# DATA LISTING
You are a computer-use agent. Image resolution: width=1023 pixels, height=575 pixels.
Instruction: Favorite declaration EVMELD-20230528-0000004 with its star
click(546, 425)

* * *

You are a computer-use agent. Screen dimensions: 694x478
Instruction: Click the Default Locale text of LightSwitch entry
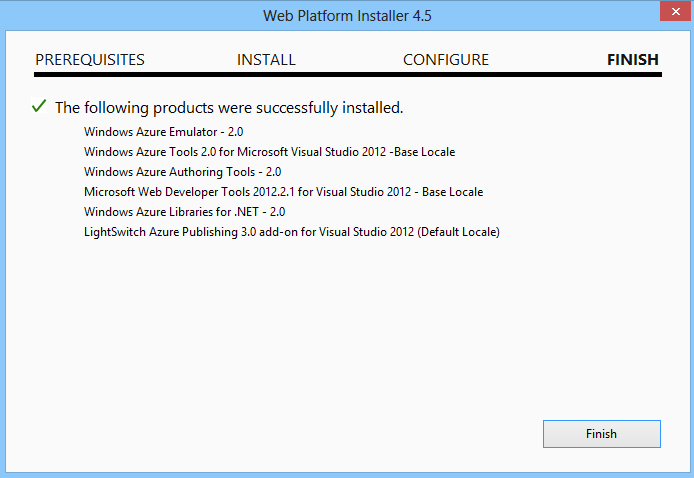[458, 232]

---

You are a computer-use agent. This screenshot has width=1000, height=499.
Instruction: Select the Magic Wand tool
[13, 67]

# YOUR ASSIGNMENT
Search the preceding listing for the word "width" and pull out every line that holds it.

# WRITTEN SOLUTION
You are a computer-use agent. Image resolution: width=1023 pixels, height=575 pixels.
You are a computer-use agent. This screenshot has width=1000, height=499.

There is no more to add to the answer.